Omar Nelson Bradley (1893 - 1981)
The United States provided aid to the Allied Powers but remained neutral until Japan launched a surprise attack on the U.S. Navy’s Pacific Fleet at Pearl Harbor, Hawaii, on December 7, 1941. The United States then declared war on Japan and, in turn, Germany declared war on the United States. The United States joined the Allied Powers and launched an enormous war effort at home and abroad. On the home front, civilians made important contributions by helping to produce military equipment, supplies, and food in record amounts. American military forces fought in Europe, North Africa, and throughout the Pacific against the Axis Powers. By the end of the war, over twelve million Americans had served in the armed forces.

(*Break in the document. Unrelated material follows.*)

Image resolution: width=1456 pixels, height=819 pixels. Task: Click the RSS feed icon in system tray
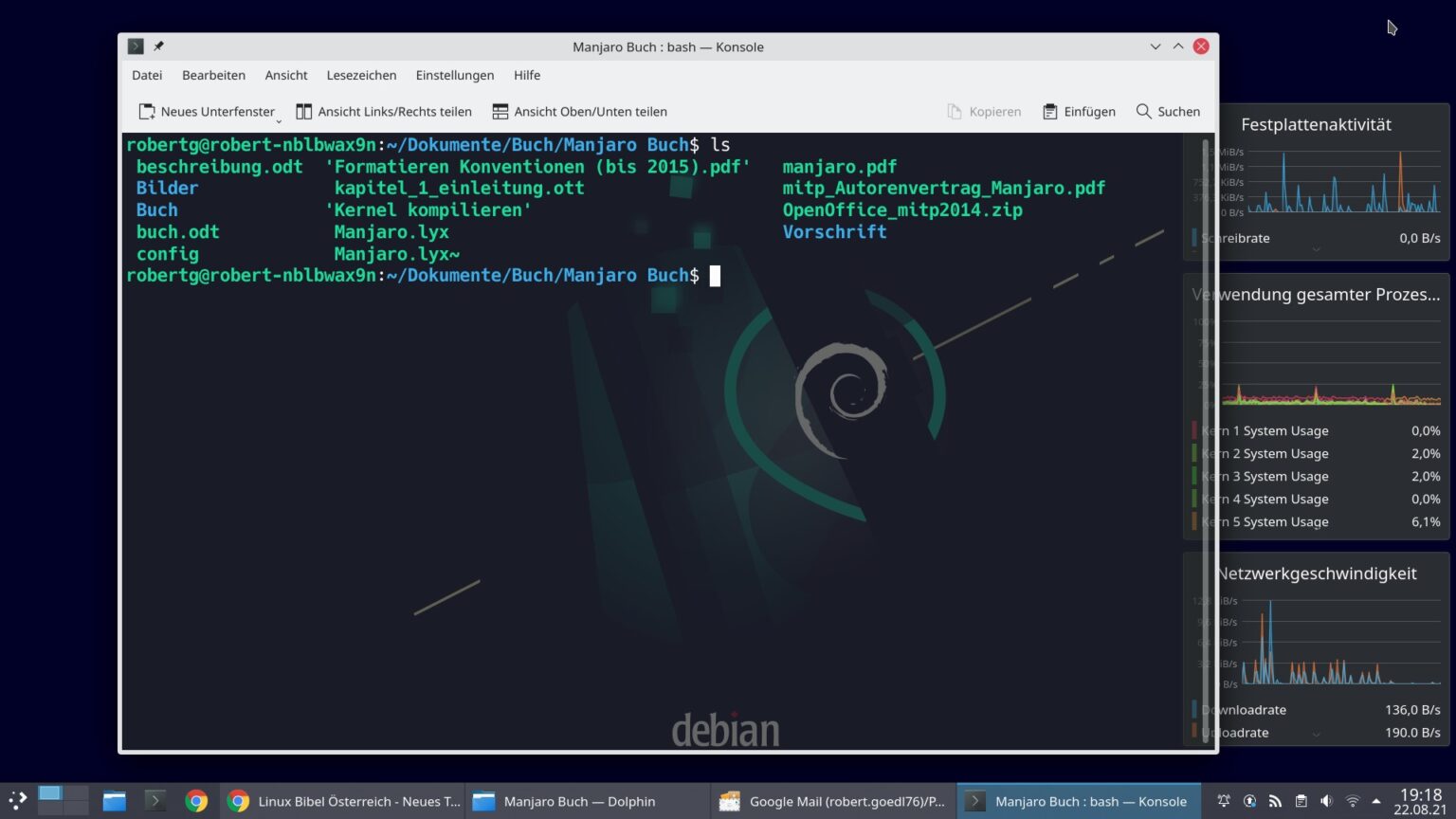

On May 7, 1945, Germany surrendered, bringing an end to the war in Europe. The war in the Pacific continued until the United States dropped two atomic bombs on Japan in early August 1945. The Japanese surrendered on August 14, 1945. By the end of the war, over 418,500 American servicemen were killed, and worldwide an estimated thirty-eight million people lost their lives during the war.
(February 15, 1867 – January 31, 1908)
John Smith Bradley was born on February 15, 1867, in Randolph County, Missouri. His father, Thomas Minter Bradley, served in the Confederate army during the Civil War and married his mother, Sarah Elizabeth Lewis, shortly after the war ended. John was the eldest of nine Bradley children.
Traditionally, the Bradleys were farmers. John was an exception. By attending a country school in Clark, Missouri, and by learning on his own, John Bradley became a teacher. Starting in 1888, he taught in several rural schools over the next twenty years. His salary was never more than forty dollars a month. During school breaks, John Bradley earned much-needed income by working for local farmers.
Omar Bradley described his father as a combination farmer, sportsman, intellectual, and frontiersman. John Bradley was physically strong and was reported to be the best shot in the county. He taught Omar how to hunt and shoot. Baseball was one of his favorite pastimes. Known to carve his own bats, John Bradley taught himself to throw a curve ball and organized local leagues.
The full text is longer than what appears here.